Uma separação conjugal é por si só um período onde o casal e sobretudo os filhos atravessam um momento de perdas, que muitas vezes chegam a trazer consequências emocionais e psíquicas importantes para todos os envolvidos. É nessa fase, com o divórcio consumado ou não que o drama de quem vai ficar com os filhos se apresenta. Muitas serão as perdas a serem enfrentadas e elaboradas, e cada membro da família envolvido nesse processo terá seu próprio trabalho de elaboração do luto. A família idealizada desmorona e cuidar dos efeitos dessa perda se torna fundamental para a saúde psíquica e emocional de todos.
Em meio a conflitos e negociações, os adultos protagonistas da situação experimentam na maioria dos casos, afetos mais primitivos, revivendo questões da própria história familiar pregressa. Essa confusão em muitas vezes os impedem de olhar para os sofrimentos dos filhos, fazendo com que fiquem aprisionados em seus narcisismos feridos. Pensar no bem-estar dos filhos, assegurando que o ambiente possa seguir um curso de continuidade mínima necessária para a constituição da subjetividade se mostra a melhor direção para encaminharmos essa situação.
A psicanalista francesa Françoise Dolto muito se debruçou sobre as questões das crianças na situação do divórcio. Ela se preocupava com a “integridade” corporal das crianças nesse momento de desconstrução familiar. Parece-nos que é nessa mesma linha que o atual funcionamento do direito da família em nosso país se coloca propondo a Guarda compartilhada. No Brasil, até 2014, a guarda dos filhos ficava na grande maioria dos casos sob os cuidados maternos, estabelecendo-se alguns períodos de “visitas” para o pai, na chamada guarda unilateral.
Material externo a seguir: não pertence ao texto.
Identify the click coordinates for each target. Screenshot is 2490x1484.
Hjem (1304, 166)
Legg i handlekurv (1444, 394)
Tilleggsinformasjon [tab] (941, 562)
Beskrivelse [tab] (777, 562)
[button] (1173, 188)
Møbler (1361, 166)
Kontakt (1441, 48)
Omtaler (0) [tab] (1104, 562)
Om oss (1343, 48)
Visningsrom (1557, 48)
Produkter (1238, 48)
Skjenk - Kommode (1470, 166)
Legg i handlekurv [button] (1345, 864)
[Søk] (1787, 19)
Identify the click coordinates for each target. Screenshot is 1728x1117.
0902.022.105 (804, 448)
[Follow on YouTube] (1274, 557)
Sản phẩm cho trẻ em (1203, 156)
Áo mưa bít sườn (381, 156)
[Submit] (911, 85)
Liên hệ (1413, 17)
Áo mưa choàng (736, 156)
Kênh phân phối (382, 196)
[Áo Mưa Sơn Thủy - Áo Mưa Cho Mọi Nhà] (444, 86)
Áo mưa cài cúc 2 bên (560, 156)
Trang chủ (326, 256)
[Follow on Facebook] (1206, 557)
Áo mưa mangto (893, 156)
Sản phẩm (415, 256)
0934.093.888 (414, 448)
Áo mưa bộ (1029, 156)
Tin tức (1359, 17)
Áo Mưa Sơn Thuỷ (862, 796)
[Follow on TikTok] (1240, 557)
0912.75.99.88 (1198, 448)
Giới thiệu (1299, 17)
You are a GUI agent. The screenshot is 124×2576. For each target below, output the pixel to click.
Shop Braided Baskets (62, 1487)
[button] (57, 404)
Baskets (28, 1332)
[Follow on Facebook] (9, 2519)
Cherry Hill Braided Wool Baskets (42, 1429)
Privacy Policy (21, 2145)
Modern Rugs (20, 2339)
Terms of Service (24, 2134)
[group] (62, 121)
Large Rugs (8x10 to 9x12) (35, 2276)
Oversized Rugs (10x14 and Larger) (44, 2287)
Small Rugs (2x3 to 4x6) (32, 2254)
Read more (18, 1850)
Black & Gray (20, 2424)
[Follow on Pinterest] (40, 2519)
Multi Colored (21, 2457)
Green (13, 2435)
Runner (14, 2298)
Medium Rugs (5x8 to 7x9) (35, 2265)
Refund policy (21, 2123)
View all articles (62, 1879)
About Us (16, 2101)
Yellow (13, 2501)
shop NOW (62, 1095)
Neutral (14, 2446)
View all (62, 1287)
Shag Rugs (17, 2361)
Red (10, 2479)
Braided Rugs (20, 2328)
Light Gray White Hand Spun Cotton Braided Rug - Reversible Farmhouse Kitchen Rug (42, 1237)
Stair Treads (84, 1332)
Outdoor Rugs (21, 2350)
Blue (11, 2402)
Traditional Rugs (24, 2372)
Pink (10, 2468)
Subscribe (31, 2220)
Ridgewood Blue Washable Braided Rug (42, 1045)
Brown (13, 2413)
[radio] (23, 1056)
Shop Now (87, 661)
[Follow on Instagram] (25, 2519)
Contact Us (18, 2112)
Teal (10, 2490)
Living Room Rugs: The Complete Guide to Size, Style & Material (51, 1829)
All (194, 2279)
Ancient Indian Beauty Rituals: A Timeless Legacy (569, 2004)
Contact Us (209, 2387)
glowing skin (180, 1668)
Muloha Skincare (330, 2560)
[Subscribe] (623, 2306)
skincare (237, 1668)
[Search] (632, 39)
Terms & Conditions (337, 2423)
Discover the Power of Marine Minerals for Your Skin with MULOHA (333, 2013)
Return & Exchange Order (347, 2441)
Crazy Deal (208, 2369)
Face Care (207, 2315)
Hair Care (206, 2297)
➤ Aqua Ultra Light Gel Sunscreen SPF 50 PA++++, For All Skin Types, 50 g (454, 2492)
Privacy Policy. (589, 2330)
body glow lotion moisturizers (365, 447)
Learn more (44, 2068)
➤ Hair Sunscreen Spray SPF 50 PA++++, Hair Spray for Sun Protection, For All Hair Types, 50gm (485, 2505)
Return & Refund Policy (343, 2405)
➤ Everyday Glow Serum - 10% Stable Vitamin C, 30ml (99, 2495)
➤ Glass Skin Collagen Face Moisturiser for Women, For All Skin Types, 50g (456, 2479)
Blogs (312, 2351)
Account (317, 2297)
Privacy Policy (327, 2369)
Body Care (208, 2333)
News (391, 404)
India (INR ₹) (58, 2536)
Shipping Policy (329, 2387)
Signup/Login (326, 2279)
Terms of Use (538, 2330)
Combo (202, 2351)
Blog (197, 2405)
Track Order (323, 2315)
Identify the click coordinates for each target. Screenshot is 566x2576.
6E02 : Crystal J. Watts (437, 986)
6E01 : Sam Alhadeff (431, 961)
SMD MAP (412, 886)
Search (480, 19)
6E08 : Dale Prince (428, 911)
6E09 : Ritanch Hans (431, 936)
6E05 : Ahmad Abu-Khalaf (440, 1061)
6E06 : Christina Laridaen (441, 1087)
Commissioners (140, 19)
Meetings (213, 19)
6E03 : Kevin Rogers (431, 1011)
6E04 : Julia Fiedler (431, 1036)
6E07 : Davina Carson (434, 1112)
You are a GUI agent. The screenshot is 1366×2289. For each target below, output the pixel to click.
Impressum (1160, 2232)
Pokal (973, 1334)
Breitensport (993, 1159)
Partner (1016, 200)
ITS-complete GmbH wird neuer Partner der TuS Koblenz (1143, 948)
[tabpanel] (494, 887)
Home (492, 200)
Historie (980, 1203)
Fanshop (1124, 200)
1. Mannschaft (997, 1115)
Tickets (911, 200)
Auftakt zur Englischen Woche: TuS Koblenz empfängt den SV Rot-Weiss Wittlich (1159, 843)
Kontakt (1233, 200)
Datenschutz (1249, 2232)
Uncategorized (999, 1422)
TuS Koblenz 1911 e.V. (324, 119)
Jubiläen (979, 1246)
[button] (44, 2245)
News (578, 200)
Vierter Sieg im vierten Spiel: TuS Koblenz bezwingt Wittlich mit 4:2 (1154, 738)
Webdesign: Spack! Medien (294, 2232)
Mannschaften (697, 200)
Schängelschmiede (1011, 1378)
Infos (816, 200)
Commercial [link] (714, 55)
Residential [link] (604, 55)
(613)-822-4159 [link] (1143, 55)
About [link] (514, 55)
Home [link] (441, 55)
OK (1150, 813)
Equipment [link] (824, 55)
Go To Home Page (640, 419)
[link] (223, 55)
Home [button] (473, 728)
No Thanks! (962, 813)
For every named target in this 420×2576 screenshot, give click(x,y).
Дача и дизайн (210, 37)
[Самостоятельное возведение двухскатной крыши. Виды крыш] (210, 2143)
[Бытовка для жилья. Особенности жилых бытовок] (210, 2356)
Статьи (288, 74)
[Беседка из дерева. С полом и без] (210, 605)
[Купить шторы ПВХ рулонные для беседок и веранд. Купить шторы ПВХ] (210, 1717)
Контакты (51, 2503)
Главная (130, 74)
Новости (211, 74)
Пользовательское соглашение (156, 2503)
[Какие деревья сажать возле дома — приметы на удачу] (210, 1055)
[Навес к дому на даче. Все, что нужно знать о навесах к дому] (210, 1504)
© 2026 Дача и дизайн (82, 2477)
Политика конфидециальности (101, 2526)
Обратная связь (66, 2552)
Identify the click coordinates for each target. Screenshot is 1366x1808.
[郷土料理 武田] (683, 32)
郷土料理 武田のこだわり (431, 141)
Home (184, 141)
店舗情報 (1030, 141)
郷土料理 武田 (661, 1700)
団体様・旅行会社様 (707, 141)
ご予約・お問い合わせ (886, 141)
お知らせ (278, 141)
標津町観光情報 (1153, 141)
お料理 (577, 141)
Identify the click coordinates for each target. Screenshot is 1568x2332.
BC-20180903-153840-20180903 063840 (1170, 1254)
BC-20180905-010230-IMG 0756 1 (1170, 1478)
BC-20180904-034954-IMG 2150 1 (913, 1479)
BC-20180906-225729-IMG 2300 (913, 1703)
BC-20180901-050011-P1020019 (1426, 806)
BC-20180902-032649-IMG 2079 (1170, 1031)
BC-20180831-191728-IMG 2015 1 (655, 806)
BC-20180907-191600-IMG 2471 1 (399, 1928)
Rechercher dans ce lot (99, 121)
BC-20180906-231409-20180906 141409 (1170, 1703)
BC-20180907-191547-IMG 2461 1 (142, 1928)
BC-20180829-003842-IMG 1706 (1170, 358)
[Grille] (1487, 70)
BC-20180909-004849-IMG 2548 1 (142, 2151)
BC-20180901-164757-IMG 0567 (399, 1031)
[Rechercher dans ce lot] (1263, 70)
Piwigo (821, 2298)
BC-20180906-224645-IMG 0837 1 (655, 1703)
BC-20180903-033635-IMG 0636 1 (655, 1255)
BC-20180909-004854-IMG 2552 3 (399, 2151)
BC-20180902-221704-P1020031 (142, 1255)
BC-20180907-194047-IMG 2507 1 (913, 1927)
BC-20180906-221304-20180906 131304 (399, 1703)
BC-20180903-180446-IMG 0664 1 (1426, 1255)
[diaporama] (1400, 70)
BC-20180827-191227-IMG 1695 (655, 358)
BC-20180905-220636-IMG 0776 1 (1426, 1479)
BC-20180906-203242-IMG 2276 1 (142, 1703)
A partir desse ano, com a nova lei federal de número 13.058, foi estabelecida a Guarda compartilhada como regra, estabelecendo que ambos os genitores – pai e mãe - ficam responsáveis pela criação e tudo o que diz respeito aos filhos.
Estabelecem entre si, com a ajuda de um profissional do direito da família, os modos como dividirão o cotidiano, a distribuição do convívio dos filhos com cada um, discutem assuntos como mudanças de escola ou outras juntos. Os filhos, em geral, principalmente em tenra idade, terão um único lar como referência e não caberá aqui a alternância do mesmo. Em outras palavras, esse modo de guarda viabiliza que ambos continuem exercendo seus papéis parentais apesar de os papéis conjugais terem sido dissolvidos. A marca simbólica da presença de ambos os pais/genitores é o eixo principal da proposta.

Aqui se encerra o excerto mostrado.